Beginning at the line containing "This screenshot has", repeat each line below exactly up to and including the line containing "Tick the 5%". Do not repeat the pictures.

Data for the task -
Segment Open
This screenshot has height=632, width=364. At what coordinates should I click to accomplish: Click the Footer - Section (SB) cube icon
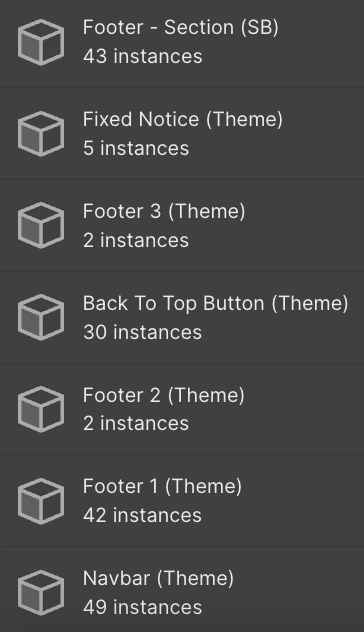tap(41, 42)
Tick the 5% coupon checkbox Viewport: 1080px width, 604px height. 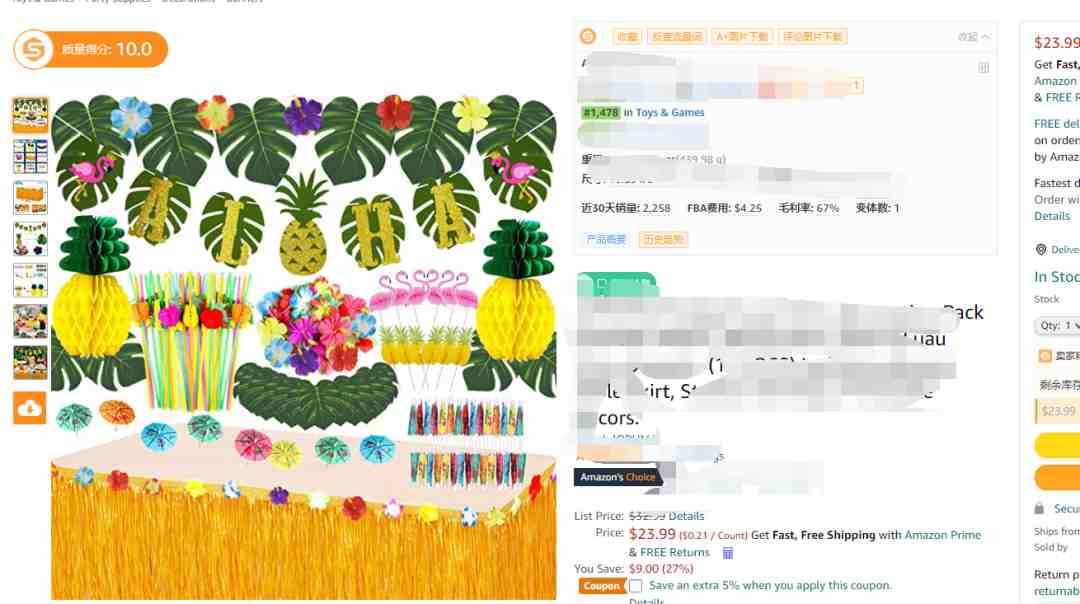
Segment Closed
Segment Open
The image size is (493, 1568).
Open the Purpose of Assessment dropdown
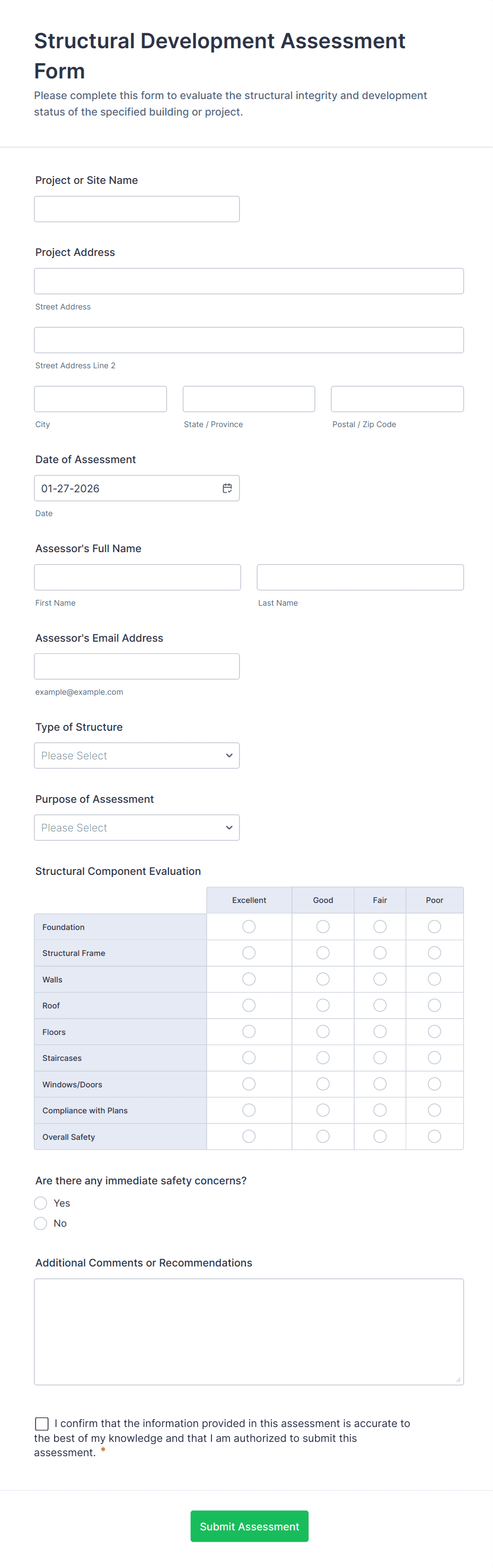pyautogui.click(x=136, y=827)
Segment Closed
Answer box -
This screenshot has height=632, width=364. At what coordinates should I click to accomplish: Click the Footer - Section (SB) cube icon
tap(41, 42)
Tick the 5% coupon checkbox Viewport: 1080px width, 604px height. 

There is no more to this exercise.